* Aim of the exercise *
Below are lines of data, and only some are wanted. Please repeat exactly those from the line that has "Open Caches under Management" through the line that has "This screenshot has height=375, width=530.".
── Data provided
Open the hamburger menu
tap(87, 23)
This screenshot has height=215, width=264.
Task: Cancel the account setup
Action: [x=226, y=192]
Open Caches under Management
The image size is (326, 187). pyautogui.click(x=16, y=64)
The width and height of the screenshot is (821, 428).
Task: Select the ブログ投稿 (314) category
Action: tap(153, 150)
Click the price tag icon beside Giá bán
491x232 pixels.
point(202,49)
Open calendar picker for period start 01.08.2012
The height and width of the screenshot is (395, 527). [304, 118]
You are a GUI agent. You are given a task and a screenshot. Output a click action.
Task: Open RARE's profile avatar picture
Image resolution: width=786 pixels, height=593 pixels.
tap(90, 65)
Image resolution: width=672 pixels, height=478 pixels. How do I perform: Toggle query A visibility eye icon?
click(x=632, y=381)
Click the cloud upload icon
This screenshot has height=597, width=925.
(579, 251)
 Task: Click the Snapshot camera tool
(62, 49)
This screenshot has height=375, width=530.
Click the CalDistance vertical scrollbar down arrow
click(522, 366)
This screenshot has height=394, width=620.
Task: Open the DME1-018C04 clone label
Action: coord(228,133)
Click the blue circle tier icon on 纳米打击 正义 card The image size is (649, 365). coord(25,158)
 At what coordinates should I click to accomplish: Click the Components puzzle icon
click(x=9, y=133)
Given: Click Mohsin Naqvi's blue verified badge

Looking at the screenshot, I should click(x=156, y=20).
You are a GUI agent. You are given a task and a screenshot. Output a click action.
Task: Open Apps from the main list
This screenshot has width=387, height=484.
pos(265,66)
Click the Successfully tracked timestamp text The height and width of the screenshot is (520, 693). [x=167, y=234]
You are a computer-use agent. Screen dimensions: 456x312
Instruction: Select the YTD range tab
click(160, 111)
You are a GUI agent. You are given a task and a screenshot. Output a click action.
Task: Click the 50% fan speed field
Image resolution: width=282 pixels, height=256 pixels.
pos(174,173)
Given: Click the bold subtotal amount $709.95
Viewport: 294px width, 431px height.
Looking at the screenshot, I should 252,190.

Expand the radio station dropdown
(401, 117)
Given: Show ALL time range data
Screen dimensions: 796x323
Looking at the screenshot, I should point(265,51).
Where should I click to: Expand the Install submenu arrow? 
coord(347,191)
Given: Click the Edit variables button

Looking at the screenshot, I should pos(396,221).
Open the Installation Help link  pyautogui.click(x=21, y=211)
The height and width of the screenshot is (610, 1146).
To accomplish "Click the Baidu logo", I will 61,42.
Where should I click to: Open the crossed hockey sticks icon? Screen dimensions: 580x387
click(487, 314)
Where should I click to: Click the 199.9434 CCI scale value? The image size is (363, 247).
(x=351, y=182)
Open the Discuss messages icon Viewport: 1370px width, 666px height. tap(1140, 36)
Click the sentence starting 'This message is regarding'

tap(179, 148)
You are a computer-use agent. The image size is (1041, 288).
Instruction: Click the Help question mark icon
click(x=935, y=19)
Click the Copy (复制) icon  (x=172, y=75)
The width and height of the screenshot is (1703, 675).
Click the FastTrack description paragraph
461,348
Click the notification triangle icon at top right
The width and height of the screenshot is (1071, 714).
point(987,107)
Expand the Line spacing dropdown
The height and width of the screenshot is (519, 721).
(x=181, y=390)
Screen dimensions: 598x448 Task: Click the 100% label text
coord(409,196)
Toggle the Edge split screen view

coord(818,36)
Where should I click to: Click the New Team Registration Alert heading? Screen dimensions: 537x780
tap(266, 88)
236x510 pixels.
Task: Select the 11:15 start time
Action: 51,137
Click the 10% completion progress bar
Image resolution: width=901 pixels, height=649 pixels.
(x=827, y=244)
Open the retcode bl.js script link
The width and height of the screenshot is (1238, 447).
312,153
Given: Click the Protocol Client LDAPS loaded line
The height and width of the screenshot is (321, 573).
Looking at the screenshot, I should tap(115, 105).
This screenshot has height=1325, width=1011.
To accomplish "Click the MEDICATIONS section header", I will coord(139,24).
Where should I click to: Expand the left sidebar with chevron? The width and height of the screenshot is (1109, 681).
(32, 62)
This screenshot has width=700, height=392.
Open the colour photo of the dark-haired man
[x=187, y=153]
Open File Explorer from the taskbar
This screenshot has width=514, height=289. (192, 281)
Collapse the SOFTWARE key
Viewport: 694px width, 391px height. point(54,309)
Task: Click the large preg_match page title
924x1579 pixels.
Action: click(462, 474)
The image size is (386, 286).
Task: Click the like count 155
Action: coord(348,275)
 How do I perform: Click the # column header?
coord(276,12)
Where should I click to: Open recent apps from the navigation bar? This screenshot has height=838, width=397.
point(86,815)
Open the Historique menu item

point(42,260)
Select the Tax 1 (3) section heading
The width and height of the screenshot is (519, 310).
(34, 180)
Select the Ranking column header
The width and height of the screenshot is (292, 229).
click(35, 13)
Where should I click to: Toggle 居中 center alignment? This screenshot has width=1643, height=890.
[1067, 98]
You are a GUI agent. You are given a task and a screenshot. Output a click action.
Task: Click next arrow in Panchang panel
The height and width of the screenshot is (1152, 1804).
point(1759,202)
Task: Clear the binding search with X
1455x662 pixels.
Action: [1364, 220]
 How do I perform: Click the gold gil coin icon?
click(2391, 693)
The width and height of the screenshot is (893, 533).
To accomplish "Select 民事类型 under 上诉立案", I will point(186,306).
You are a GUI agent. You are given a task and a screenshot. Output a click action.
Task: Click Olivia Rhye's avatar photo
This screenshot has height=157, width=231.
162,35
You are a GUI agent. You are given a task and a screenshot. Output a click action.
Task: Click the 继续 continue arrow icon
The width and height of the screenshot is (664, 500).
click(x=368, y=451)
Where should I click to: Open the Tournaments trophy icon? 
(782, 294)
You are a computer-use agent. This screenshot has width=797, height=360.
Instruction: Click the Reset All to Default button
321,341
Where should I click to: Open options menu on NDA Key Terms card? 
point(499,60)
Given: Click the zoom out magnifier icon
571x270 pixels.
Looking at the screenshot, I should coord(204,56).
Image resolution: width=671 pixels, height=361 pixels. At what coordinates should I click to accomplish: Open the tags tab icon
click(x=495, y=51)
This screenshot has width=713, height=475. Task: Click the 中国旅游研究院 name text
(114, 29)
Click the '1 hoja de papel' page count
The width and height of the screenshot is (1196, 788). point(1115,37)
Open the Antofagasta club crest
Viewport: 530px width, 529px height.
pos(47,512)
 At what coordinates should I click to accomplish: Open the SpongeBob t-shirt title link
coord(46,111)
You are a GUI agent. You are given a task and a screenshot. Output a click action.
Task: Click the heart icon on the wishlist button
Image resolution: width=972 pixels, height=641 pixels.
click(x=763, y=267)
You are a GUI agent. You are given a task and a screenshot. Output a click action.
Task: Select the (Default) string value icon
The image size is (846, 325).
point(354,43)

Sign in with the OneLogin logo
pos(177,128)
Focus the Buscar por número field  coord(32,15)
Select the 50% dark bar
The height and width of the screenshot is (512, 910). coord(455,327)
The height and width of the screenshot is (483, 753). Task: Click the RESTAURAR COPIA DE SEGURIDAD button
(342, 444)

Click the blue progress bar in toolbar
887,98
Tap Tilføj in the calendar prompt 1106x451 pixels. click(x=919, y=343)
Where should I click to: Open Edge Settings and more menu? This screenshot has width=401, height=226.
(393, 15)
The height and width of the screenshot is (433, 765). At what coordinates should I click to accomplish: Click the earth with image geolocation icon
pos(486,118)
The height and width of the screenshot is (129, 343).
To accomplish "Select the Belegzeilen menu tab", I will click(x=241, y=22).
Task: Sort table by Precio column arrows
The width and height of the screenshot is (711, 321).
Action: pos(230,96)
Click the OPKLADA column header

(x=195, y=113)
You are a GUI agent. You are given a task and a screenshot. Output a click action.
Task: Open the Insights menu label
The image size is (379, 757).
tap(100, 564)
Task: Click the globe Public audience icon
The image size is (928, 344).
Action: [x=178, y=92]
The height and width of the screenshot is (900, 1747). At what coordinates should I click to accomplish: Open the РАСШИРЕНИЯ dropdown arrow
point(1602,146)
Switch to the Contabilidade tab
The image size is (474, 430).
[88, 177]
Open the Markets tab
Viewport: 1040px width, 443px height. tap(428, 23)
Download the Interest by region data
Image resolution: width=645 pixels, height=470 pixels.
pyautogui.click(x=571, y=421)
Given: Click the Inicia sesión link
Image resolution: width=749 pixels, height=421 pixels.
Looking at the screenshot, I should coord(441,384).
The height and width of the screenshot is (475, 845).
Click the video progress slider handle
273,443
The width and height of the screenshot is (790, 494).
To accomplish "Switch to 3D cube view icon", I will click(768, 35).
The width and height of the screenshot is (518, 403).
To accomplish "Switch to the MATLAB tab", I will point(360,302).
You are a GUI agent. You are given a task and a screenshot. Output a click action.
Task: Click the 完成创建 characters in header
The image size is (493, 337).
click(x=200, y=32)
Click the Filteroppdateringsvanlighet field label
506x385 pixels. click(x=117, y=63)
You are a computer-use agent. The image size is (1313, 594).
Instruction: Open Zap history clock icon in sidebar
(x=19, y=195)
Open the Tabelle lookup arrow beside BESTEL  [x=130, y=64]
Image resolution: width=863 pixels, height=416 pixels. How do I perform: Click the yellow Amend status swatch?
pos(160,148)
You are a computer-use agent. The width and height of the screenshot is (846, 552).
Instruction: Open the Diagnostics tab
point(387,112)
────
* Written reply *
Open Caches under Management
The image size is (326, 187). pyautogui.click(x=16, y=64)
The width and height of the screenshot is (821, 428).
Task: Select the ブログ投稿 (314) category
Action: tap(153, 150)
Click the price tag icon beside Giá bán
491x232 pixels.
point(202,49)
Open calendar picker for period start 01.08.2012
The height and width of the screenshot is (395, 527). [304, 118]
You are a GUI agent. You are given a task and a screenshot. Output a click action.
Task: Open RARE's profile avatar picture
Image resolution: width=786 pixels, height=593 pixels.
tap(90, 65)
Image resolution: width=672 pixels, height=478 pixels. How do I perform: Toggle query A visibility eye icon?
click(x=632, y=381)
Click the cloud upload icon
This screenshot has height=597, width=925.
(579, 251)
 Task: Click the Snapshot camera tool
(62, 49)
This screenshot has height=375, width=530.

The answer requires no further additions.